*Challenge*.
Write each line of the rows below as one string in a JSON list, skipping blank lines.

-=-=-=-=-

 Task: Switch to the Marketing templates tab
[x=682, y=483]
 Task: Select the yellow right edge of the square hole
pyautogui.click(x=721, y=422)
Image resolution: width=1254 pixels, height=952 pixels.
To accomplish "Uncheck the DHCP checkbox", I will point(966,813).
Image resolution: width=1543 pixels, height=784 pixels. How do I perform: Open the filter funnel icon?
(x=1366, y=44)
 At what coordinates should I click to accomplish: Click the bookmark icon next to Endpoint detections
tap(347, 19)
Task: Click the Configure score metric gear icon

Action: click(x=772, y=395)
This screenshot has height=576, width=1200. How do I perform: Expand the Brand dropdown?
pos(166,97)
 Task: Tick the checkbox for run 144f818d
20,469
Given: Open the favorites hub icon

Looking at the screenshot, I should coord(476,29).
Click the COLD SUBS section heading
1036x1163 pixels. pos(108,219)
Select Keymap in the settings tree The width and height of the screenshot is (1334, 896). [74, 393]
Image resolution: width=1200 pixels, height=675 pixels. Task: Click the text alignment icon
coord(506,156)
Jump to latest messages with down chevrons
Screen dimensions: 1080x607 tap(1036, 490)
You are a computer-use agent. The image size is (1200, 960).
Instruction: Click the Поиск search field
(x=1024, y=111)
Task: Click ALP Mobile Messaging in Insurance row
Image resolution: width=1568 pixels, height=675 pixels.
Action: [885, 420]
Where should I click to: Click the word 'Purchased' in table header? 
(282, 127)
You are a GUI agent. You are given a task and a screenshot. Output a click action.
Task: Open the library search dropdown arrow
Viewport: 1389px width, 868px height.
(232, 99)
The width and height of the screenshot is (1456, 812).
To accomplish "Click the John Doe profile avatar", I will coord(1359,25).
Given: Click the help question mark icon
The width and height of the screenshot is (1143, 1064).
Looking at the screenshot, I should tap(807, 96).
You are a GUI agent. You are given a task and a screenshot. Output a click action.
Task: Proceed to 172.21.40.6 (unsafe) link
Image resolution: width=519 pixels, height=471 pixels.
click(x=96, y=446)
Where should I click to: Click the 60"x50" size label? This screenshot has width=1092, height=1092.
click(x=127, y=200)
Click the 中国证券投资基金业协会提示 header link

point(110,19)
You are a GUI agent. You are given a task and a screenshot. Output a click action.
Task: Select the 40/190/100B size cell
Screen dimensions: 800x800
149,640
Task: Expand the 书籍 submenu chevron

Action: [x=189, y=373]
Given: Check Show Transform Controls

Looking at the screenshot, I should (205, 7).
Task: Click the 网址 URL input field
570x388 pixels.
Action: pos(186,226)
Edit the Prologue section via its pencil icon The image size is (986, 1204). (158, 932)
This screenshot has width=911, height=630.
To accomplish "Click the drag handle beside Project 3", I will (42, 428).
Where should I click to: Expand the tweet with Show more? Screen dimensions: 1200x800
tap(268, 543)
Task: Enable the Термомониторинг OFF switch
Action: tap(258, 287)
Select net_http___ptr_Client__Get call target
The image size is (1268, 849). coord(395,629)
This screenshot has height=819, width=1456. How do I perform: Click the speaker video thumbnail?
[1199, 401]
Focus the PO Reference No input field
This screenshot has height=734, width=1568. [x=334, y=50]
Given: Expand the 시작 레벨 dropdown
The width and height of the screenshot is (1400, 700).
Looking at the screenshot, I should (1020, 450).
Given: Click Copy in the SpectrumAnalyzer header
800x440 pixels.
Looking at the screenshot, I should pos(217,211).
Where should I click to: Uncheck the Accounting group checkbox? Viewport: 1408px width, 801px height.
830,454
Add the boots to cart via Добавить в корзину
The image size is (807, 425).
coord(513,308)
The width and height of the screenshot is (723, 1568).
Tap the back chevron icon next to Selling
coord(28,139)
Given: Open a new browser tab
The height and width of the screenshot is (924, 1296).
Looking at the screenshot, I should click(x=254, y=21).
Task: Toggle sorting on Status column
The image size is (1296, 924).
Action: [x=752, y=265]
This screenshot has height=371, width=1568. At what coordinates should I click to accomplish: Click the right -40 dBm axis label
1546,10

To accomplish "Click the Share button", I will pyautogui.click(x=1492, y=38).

-=-=-=-=-

*Result for this task*.
[
  " Task: Switch to the Marketing templates tab",
  "[x=682, y=483]",
  " Task: Select the yellow right edge of the square hole",
  "pyautogui.click(x=721, y=422)",
  "Image resolution: width=1254 pixels, height=952 pixels.",
  "To accomplish \"Uncheck the DHCP checkbox\", I will point(966,813).",
  "Image resolution: width=1543 pixels, height=784 pixels. How do I perform: Open the filter funnel icon?",
  "(x=1366, y=44)",
  " At what coordinates should I click to accomplish: Click the bookmark icon next to Endpoint detections",
  "tap(347, 19)",
  "Task: Click the Configure score metric gear icon",
  "Action: click(x=772, y=395)",
  "This screenshot has height=576, width=1200. How do I perform: Expand the Brand dropdown?",
  "pos(166,97)",
  " Task: Tick the checkbox for run 144f818d",
  "20,469",
  "Given: Open the favorites hub icon",
  "Looking at the screenshot, I should coord(476,29).",
  "Click the COLD SUBS section heading",
  "1036x1163 pixels. pos(108,219)",
  "Select Keymap in the settings tree The width and height of the screenshot is (1334, 896). [74, 393]",
  "Image resolution: width=1200 pixels, height=675 pixels. Task: Click the text alignment icon",
  "coord(506,156)",
  "Jump to latest messages with down chevrons",
  "Screen dimensions: 1080x607 tap(1036, 490)",
  "You are a computer-use agent. The image size is (1200, 960).",
  "Instruction: Click the Поиск search field",
  "(x=1024, y=111)",
  "Task: Click ALP Mobile Messaging in Insurance row",
  "Image resolution: width=1568 pixels, height=675 pixels.",
  "Action: [885, 420]",
  "Where should I click to: Click the word 'Purchased' in table header? ",
  "(282, 127)",
  "You are a GUI agent. You are given a task and a screenshot. Output a click action.",
  "Task: Open the library search dropdown arrow",
  "Viewport: 1389px width, 868px height.",
  "(232, 99)",
  "The width and height of the screenshot is (1456, 812).",
  "To accomplish \"Click the John Doe profile avatar\", I will coord(1359,25).",
  "Given: Click the help question mark icon",
  "The width and height of the screenshot is (1143, 1064).",
  "Looking at the screenshot, I should tap(807, 96).",
  "You are a GUI agent. You are given a task and a screenshot. Output a click action.",
  "Task: Proceed to 172.21.40.6 (unsafe) link",
  "Image resolution: width=519 pixels, height=471 pixels.",
  "click(x=96, y=446)",
  "Where should I click to: Click the 60\"x50\" size label? This screenshot has width=1092, height=1092.",
  "click(x=127, y=200)",
  "Click the 中国证券投资基金业协会提示 header link",
  "point(110,19)",
  "You are a GUI agent. You are given a task and a screenshot. Output a click action.",
  "Task: Select the 40/190/100B size cell",
  "Screen dimensions: 800x800",
  "149,640",
  "Task: Expand the 书籍 submenu chevron",
  "Action: [x=189, y=373]",
  "Given: Check Show Transform Controls",
  "Looking at the screenshot, I should (205, 7).",
  "Task: Click the 网址 URL input field",
  "570x388 pixels.",
  "Action: pos(186,226)",
  "Edit the Prologue section via its pencil icon The image size is (986, 1204). (158, 932)",
  "This screenshot has width=911, height=630.",
  "To accomplish \"Click the drag handle beside Project 3\", I will (42, 428).",
  "Where should I click to: Expand the tweet with Show more? Screen dimensions: 1200x800",
  "tap(268, 543)",
  "Task: Enable the Термомониторинг OFF switch",
  "Action: tap(258, 287)",
  "Select net_http___ptr_Client__Get call target",
  "The image size is (1268, 849). coord(395,629)",
  "This screenshot has height=819, width=1456. How do I perform: Click the speaker video thumbnail?",
  "[1199, 401]",
  "Focus the PO Reference No input field",
  "This screenshot has height=734, width=1568. [x=334, y=50]",
  "Given: Expand the 시작 레벨 dropdown",
  "The width and height of the screenshot is (1400, 700).",
  "Looking at the screenshot, I should (1020, 450).",
  "Given: Click Copy in the SpectrumAnalyzer header",
  "800x440 pixels.",
  "Looking at the screenshot, I should pos(217,211).",
  "Where should I click to: Uncheck the Accounting group checkbox? Viewport: 1408px width, 801px height.",
  "830,454",
  "Add the boots to cart via Добавить в корзину",
  "The image size is (807, 425).",
  "coord(513,308)",
  "The width and height of the screenshot is (723, 1568).",
  "Tap the back chevron icon next to Selling",
  "coord(28,139)",
  "Given: Open a new browser tab",
  "The height and width of the screenshot is (924, 1296).",
  "Looking at the screenshot, I should click(x=254, y=21).",
  "Task: Toggle sorting on Status column",
  "The image size is (1296, 924).",
  "Action: [x=752, y=265]",
  "This screenshot has height=371, width=1568. At what coordinates should I click to accomplish: Click the right -40 dBm axis label",
  "1546,10",
  "To accomplish \"Click the Share button\", I will pyautogui.click(x=1492, y=38)."
]